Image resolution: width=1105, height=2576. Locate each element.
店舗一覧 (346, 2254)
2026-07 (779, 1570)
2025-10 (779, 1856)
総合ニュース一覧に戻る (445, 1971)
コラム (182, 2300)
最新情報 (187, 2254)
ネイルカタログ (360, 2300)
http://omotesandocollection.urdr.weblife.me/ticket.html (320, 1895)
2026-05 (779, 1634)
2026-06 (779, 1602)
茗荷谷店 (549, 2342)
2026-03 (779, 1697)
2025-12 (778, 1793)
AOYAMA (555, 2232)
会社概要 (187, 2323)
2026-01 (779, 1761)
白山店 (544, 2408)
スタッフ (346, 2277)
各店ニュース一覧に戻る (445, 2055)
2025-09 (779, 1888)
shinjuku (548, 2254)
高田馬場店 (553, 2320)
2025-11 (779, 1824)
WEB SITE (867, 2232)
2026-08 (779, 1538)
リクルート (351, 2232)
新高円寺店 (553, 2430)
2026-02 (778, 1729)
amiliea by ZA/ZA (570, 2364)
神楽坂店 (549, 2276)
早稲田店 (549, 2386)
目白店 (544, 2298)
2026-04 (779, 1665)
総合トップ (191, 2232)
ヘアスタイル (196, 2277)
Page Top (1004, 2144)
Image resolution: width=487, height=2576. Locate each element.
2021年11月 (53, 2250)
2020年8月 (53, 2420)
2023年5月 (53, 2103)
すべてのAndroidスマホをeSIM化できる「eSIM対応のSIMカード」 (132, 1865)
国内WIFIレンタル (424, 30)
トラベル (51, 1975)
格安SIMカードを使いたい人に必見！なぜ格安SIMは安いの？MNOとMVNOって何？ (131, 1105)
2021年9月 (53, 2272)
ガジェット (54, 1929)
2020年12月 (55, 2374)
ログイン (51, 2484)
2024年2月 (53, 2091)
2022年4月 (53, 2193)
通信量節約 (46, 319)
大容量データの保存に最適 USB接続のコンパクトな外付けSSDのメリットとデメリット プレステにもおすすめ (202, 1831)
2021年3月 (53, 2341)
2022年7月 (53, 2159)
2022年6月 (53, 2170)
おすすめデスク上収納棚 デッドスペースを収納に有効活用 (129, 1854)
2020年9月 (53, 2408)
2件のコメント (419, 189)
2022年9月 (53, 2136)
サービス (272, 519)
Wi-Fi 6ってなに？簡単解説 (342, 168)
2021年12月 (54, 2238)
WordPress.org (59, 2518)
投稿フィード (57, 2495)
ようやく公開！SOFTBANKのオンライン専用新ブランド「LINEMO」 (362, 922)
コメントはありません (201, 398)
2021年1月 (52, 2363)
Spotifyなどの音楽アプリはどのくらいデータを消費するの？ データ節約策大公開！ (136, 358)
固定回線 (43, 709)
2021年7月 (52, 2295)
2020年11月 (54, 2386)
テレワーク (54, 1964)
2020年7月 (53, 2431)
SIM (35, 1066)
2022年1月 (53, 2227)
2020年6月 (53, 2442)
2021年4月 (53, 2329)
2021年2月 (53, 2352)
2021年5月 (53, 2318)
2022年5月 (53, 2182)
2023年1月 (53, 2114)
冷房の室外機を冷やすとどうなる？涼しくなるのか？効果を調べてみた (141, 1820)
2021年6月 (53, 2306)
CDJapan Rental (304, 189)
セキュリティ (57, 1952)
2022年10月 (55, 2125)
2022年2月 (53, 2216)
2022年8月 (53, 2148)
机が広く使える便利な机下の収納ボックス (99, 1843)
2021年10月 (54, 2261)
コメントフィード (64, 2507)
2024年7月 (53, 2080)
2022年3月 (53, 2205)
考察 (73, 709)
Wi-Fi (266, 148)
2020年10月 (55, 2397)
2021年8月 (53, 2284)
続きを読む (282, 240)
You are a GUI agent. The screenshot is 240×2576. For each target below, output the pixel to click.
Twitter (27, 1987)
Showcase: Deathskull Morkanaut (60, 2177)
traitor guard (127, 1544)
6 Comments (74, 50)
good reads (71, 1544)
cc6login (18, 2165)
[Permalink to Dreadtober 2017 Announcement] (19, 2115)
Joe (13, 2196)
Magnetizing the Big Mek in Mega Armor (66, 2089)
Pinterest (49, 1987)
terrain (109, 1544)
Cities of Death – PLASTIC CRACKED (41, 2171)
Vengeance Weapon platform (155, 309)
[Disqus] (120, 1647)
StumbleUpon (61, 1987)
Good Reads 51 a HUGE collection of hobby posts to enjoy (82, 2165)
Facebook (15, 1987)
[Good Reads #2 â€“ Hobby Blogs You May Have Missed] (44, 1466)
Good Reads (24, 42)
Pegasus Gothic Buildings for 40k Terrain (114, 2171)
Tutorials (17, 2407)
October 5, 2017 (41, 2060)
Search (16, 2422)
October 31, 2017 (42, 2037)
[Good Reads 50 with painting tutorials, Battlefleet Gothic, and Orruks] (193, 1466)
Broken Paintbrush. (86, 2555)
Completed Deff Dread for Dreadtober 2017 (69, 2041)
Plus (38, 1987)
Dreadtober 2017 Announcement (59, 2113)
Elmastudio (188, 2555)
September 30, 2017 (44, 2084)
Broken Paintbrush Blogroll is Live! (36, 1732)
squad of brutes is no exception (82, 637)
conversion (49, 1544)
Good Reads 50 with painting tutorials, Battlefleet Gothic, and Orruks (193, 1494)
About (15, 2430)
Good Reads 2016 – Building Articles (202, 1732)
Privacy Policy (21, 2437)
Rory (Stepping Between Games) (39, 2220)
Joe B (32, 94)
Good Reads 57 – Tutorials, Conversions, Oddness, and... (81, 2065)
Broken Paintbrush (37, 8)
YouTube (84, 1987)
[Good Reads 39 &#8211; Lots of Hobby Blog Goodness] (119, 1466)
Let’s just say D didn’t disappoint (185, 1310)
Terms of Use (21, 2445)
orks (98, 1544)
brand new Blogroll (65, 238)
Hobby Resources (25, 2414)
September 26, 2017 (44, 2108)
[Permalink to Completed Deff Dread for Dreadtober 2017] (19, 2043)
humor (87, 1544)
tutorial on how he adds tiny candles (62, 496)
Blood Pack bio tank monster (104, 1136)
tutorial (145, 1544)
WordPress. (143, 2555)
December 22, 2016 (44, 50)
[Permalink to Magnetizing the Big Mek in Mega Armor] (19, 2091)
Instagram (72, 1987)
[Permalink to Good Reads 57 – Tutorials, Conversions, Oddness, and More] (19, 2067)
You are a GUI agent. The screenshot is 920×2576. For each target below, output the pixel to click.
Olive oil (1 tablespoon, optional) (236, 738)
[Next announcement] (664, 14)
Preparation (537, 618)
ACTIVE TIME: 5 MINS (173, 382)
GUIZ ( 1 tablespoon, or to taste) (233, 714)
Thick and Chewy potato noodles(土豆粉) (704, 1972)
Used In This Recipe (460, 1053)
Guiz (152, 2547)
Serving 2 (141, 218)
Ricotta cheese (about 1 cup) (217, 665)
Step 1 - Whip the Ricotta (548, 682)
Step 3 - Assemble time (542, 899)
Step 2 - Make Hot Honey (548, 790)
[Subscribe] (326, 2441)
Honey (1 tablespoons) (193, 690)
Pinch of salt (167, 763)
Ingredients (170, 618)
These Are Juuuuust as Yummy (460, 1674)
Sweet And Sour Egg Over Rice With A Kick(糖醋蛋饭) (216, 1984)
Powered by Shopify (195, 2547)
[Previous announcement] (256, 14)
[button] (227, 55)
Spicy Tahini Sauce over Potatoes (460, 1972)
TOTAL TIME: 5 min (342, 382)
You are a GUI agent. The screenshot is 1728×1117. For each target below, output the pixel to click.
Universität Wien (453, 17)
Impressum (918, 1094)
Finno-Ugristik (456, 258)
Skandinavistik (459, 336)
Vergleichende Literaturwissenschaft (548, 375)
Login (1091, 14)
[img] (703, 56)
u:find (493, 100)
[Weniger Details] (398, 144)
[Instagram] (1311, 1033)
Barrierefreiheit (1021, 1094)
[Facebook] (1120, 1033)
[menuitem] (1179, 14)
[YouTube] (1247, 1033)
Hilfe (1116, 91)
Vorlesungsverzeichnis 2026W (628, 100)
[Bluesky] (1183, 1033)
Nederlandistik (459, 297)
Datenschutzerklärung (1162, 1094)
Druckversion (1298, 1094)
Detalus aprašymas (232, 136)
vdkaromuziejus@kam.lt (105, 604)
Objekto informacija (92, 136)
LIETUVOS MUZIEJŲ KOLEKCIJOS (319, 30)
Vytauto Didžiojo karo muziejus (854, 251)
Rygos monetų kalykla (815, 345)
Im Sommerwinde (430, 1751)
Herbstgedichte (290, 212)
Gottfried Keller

### Aim of the task
Repeat, character for character, the lines of the material above from the line with "shinjuku (548, 2254)" through the line with "Pinterest (49, 1987)".

### Solved problem
shinjuku (548, 2254)
高田馬場店 (553, 2320)
2025-11 (779, 1824)
WEB SITE (867, 2232)
2026-08 (779, 1538)
リクルート (351, 2232)
新高円寺店 (553, 2430)
2026-02 (778, 1729)
amiliea by ZA/ZA (570, 2364)
神楽坂店 (549, 2276)
早稲田店 (549, 2386)
目白店 (544, 2298)
2026-04 (779, 1665)
総合トップ (191, 2232)
ヘアスタイル (196, 2277)
Page Top (1004, 2144)
Image resolution: width=487, height=2576. Locate each element.
2021年11月 (53, 2250)
2020年8月 (53, 2420)
2023年5月 (53, 2103)
すべてのAndroidスマホをeSIM化できる「eSIM対応のSIMカード」 (132, 1865)
国内WIFIレンタル (424, 30)
トラベル (51, 1975)
格安SIMカードを使いたい人に必見！なぜ格安SIMは安いの？MNOとMVNOって何？ (131, 1105)
2021年9月 (53, 2272)
ガジェット (54, 1929)
2020年12月 (55, 2374)
ログイン (51, 2484)
2024年2月 (53, 2091)
2022年4月 (53, 2193)
通信量節約 (46, 319)
大容量データの保存に最適 USB接続のコンパクトな外付けSSDのメリットとデメリット プレステにもおすすめ (202, 1831)
2021年3月 (53, 2341)
2022年7月 (53, 2159)
2022年6月 (53, 2170)
おすすめデスク上収納棚 デッドスペースを収納に有効活用 (129, 1854)
2020年9月 (53, 2408)
2件のコメント (419, 189)
2022年9月 (53, 2136)
サービス (272, 519)
Wi-Fi 6ってなに？簡単解説 (342, 168)
2021年12月 (54, 2238)
WordPress.org (59, 2518)
投稿フィード (57, 2495)
ようやく公開！SOFTBANKのオンライン専用新ブランド「LINEMO」 (362, 922)
コメントはありません (201, 398)
2021年1月 (52, 2363)
Spotifyなどの音楽アプリはどのくらいデータを消費するの？ データ節約策大公開！ (136, 358)
固定回線 (43, 709)
2021年7月 (52, 2295)
2020年11月 (54, 2386)
テレワーク (54, 1964)
2020年7月 (53, 2431)
SIM (35, 1066)
2022年1月 (53, 2227)
2020年6月 (53, 2442)
2021年4月 (53, 2329)
2021年2月 (53, 2352)
2021年5月 (53, 2318)
2022年5月 (53, 2182)
2023年1月 (53, 2114)
冷房の室外機を冷やすとどうなる？涼しくなるのか？効果を調べてみた (141, 1820)
2021年6月 (53, 2306)
CDJapan Rental (304, 189)
セキュリティ (57, 1952)
2022年10月 (55, 2125)
2022年2月 (53, 2216)
2022年8月 (53, 2148)
机が広く使える便利な机下の収納ボックス (99, 1843)
2021年10月 (54, 2261)
コメントフィード (64, 2507)
2024年7月 (53, 2080)
2022年3月 (53, 2205)
考察 (73, 709)
Wi-Fi (266, 148)
2020年10月 (55, 2397)
2021年8月 (53, 2284)
続きを読む (282, 240)
You are a GUI agent. The screenshot is 240×2576. For each target below, output the pixel to click.
Twitter (27, 1987)
Showcase: Deathskull Morkanaut (60, 2177)
traitor guard (127, 1544)
6 Comments (74, 50)
good reads (71, 1544)
cc6login (18, 2165)
[Permalink to Dreadtober 2017 Announcement] (19, 2115)
Joe (13, 2196)
Magnetizing the Big Mek in Mega Armor (66, 2089)
Pinterest (49, 1987)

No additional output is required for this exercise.